The request: Please go through all of the material below and swap each "computer-use agent" for "screen assistant", leaving everything else unchanged.
_____
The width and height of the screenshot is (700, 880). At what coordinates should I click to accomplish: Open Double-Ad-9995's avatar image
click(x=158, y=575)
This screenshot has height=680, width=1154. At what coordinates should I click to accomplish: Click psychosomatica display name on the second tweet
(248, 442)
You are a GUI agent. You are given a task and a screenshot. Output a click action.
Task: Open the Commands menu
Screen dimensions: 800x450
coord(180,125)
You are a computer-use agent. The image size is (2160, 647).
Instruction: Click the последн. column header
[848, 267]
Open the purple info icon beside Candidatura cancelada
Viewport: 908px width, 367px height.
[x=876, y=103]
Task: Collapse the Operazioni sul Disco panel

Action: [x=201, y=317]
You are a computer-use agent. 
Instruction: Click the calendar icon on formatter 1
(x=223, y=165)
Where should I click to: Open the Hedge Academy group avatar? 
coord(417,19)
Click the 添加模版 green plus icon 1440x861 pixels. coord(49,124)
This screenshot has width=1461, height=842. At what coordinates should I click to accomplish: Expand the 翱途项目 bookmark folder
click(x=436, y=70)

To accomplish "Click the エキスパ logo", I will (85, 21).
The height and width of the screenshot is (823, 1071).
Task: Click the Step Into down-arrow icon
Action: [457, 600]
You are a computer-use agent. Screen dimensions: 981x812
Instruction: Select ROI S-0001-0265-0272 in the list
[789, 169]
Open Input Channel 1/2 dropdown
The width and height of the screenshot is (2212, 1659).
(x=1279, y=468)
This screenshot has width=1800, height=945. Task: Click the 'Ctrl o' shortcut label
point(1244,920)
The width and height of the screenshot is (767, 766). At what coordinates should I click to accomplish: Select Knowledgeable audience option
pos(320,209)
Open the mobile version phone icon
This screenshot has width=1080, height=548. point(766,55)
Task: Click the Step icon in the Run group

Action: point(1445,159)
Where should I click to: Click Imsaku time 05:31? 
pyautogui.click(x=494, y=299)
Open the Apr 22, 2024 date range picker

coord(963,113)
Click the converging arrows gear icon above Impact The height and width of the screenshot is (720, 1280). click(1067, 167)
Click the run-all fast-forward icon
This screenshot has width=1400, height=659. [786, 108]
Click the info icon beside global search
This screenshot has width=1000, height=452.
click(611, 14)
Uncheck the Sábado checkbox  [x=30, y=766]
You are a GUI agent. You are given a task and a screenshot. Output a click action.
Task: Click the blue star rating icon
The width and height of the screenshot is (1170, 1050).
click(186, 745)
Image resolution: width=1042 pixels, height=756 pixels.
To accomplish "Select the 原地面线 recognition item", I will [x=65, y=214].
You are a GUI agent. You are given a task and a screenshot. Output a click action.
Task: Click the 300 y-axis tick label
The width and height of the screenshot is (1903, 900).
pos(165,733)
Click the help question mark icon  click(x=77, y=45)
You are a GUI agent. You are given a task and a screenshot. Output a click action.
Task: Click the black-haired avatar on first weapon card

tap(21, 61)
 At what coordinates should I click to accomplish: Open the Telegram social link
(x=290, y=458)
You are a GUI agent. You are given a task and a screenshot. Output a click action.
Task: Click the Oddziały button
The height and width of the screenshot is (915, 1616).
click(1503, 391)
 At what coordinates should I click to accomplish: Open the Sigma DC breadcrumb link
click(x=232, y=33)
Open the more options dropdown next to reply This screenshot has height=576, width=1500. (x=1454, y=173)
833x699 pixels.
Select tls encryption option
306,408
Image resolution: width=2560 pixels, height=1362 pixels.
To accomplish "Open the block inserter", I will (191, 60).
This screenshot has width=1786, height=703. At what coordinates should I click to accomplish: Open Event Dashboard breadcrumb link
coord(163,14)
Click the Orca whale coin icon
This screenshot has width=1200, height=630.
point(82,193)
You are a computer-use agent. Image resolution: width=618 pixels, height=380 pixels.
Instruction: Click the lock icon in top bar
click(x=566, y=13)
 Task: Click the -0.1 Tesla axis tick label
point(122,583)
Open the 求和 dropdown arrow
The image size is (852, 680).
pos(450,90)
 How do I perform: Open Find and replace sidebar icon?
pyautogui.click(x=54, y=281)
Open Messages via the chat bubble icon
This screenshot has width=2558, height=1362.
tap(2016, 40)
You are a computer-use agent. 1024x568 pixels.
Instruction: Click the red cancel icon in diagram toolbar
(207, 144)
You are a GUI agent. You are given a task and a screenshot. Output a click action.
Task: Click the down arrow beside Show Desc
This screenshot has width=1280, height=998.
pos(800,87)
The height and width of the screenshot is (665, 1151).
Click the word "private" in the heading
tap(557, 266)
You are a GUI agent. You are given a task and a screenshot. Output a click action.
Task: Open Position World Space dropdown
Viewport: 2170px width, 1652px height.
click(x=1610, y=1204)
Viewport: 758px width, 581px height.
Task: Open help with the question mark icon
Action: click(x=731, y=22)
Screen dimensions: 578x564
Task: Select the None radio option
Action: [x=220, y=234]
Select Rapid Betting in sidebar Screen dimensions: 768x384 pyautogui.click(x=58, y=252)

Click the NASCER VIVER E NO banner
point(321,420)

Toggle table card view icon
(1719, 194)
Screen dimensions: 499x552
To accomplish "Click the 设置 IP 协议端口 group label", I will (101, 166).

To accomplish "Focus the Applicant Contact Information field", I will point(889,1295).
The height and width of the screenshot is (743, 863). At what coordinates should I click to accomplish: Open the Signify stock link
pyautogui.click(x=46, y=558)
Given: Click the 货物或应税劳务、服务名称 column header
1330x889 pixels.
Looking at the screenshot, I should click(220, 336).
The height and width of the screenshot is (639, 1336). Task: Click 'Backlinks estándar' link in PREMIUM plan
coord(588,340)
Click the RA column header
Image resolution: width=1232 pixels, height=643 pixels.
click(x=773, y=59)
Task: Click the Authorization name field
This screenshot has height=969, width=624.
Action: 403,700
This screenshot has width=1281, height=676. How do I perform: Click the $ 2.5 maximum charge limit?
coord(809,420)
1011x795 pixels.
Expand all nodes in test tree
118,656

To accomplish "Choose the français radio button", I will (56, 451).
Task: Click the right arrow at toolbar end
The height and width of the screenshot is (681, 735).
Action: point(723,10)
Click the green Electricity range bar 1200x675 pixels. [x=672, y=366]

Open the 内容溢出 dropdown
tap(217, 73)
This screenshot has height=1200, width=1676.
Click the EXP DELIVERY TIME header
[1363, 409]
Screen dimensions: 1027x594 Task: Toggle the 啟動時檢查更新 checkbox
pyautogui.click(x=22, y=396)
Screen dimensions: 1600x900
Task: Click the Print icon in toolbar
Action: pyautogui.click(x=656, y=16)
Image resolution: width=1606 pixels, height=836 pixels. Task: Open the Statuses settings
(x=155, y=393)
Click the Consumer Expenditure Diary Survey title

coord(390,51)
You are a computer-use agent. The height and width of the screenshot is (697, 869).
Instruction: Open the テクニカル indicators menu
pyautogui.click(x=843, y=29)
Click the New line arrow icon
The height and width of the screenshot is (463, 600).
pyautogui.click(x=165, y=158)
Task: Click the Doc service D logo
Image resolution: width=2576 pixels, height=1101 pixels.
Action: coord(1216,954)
_____
Solution for this exercise:
The width and height of the screenshot is (700, 880). At what coordinates should I click to accomplish: Open Double-Ad-9995's avatar image
click(x=158, y=575)
This screenshot has height=680, width=1154. At what coordinates should I click to accomplish: Click psychosomatica display name on the second tweet
(248, 442)
You are a GUI agent. You are given a task and a screenshot. Output a click action.
Task: Open the Commands menu
Screen dimensions: 800x450
coord(180,125)
You are a screen assistant. The image size is (2160, 647).
Instruction: Click the последн. column header
[848, 267]
Open the purple info icon beside Candidatura cancelada
Viewport: 908px width, 367px height.
[x=876, y=103]
Task: Collapse the Operazioni sul Disco panel

Action: [x=201, y=317]
You are a screen assistant. 
Instruction: Click the calendar icon on formatter 1
(x=223, y=165)
Where should I click to: Open the Hedge Academy group avatar? 
coord(417,19)
Click the 添加模版 green plus icon 1440x861 pixels. coord(49,124)
This screenshot has width=1461, height=842. At what coordinates should I click to accomplish: Expand the 翱途项目 bookmark folder
click(x=436, y=70)

To accomplish "Click the エキスパ logo", I will (85, 21).
The height and width of the screenshot is (823, 1071).
Task: Click the Step Into down-arrow icon
Action: [457, 600]
You are a screen assistant. Screen dimensions: 981x812
Instruction: Select ROI S-0001-0265-0272 in the list
[789, 169]
Open Input Channel 1/2 dropdown
The width and height of the screenshot is (2212, 1659).
(x=1279, y=468)
This screenshot has width=1800, height=945. Task: Click the 'Ctrl o' shortcut label
point(1244,920)
The width and height of the screenshot is (767, 766). At what coordinates should I click to accomplish: Select Knowledgeable audience option
pos(320,209)
Open the mobile version phone icon
This screenshot has width=1080, height=548. point(766,55)
Task: Click the Step icon in the Run group

Action: point(1445,159)
Where should I click to: Click Imsaku time 05:31? 
pyautogui.click(x=494, y=299)
Open the Apr 22, 2024 date range picker

coord(963,113)
Click the converging arrows gear icon above Impact The height and width of the screenshot is (720, 1280). click(1067, 167)
Click the run-all fast-forward icon
This screenshot has width=1400, height=659. [786, 108]
Click the info icon beside global search
This screenshot has width=1000, height=452.
click(611, 14)
Uncheck the Sábado checkbox  [x=30, y=766]
You are a GUI agent. You are given a task and a screenshot. Output a click action.
Task: Click the blue star rating icon
The width and height of the screenshot is (1170, 1050).
click(186, 745)
Image resolution: width=1042 pixels, height=756 pixels.
To accomplish "Select the 原地面线 recognition item", I will [x=65, y=214].
You are a GUI agent. You are given a task and a screenshot. Output a click action.
Task: Click the 300 y-axis tick label
The width and height of the screenshot is (1903, 900).
pos(165,733)
Click the help question mark icon  click(x=77, y=45)
You are a GUI agent. You are given a task and a screenshot. Output a click action.
Task: Click the black-haired avatar on first weapon card

tap(21, 61)
 At what coordinates should I click to accomplish: Open the Telegram social link
(x=290, y=458)
You are a GUI agent. You are given a task and a screenshot. Output a click action.
Task: Click the Oddziały button
The height and width of the screenshot is (915, 1616).
click(1503, 391)
 At what coordinates should I click to accomplish: Open the Sigma DC breadcrumb link
click(x=232, y=33)
Open the more options dropdown next to reply This screenshot has height=576, width=1500. (x=1454, y=173)
833x699 pixels.
Select tls encryption option
306,408
Image resolution: width=2560 pixels, height=1362 pixels.
To accomplish "Open the block inserter", I will (191, 60).
This screenshot has width=1786, height=703. At what coordinates should I click to accomplish: Open Event Dashboard breadcrumb link
coord(163,14)
Click the Orca whale coin icon
This screenshot has width=1200, height=630.
point(82,193)
You are a screen assistant. Image resolution: width=618 pixels, height=380 pixels.
Instruction: Click the lock icon in top bar
click(x=566, y=13)
 Task: Click the -0.1 Tesla axis tick label
point(122,583)
Open the 求和 dropdown arrow
The image size is (852, 680).
pos(450,90)
 How do I perform: Open Find and replace sidebar icon?
pyautogui.click(x=54, y=281)
Open Messages via the chat bubble icon
This screenshot has width=2558, height=1362.
tap(2016, 40)
You are a screen assistant. 1024x568 pixels.
Instruction: Click the red cancel icon in diagram toolbar
(207, 144)
You are a GUI agent. You are given a task and a screenshot. Output a click action.
Task: Click the down arrow beside Show Desc
This screenshot has width=1280, height=998.
pos(800,87)
The height and width of the screenshot is (665, 1151).
Click the word "private" in the heading
tap(557, 266)
You are a GUI agent. You are given a task and a screenshot. Output a click action.
Task: Open Position World Space dropdown
Viewport: 2170px width, 1652px height.
click(x=1610, y=1204)
Viewport: 758px width, 581px height.
Task: Open help with the question mark icon
Action: click(x=731, y=22)
Screen dimensions: 578x564
Task: Select the None radio option
Action: [x=220, y=234]
Select Rapid Betting in sidebar Screen dimensions: 768x384 pyautogui.click(x=58, y=252)

Click the NASCER VIVER E NO banner
point(321,420)

Toggle table card view icon
(1719, 194)
Screen dimensions: 499x552
To accomplish "Click the 设置 IP 协议端口 group label", I will (101, 166).

To accomplish "Focus the Applicant Contact Information field", I will point(889,1295).
The height and width of the screenshot is (743, 863). At what coordinates should I click to accomplish: Open the Signify stock link
pyautogui.click(x=46, y=558)
Given: Click the 货物或应税劳务、服务名称 column header
1330x889 pixels.
Looking at the screenshot, I should click(220, 336).
The height and width of the screenshot is (639, 1336). Task: Click 'Backlinks estándar' link in PREMIUM plan
coord(588,340)
Click the RA column header
Image resolution: width=1232 pixels, height=643 pixels.
click(x=773, y=59)
Task: Click the Authorization name field
This screenshot has height=969, width=624.
Action: 403,700
This screenshot has width=1281, height=676. How do I perform: Click the $ 2.5 maximum charge limit?
coord(809,420)
1011x795 pixels.
Expand all nodes in test tree
118,656

To accomplish "Choose the français radio button", I will (56, 451).
Task: Click the right arrow at toolbar end
The height and width of the screenshot is (681, 735).
Action: point(723,10)
Click the green Electricity range bar 1200x675 pixels. [x=672, y=366]

Open the 内容溢出 dropdown
tap(217, 73)
This screenshot has height=1200, width=1676.
Click the EXP DELIVERY TIME header
[1363, 409]
Screen dimensions: 1027x594 Task: Toggle the 啟動時檢查更新 checkbox
pyautogui.click(x=22, y=396)
Screen dimensions: 1600x900
Task: Click the Print icon in toolbar
Action: pyautogui.click(x=656, y=16)
Image resolution: width=1606 pixels, height=836 pixels. Task: Open the Statuses settings
(x=155, y=393)
Click the Consumer Expenditure Diary Survey title

coord(390,51)
You are a screen assistant. The height and width of the screenshot is (697, 869).
Instruction: Open the テクニカル indicators menu
pyautogui.click(x=843, y=29)
Click the New line arrow icon
The height and width of the screenshot is (463, 600).
pyautogui.click(x=165, y=158)
Task: Click the Doc service D logo
Image resolution: width=2576 pixels, height=1101 pixels.
Action: coord(1216,954)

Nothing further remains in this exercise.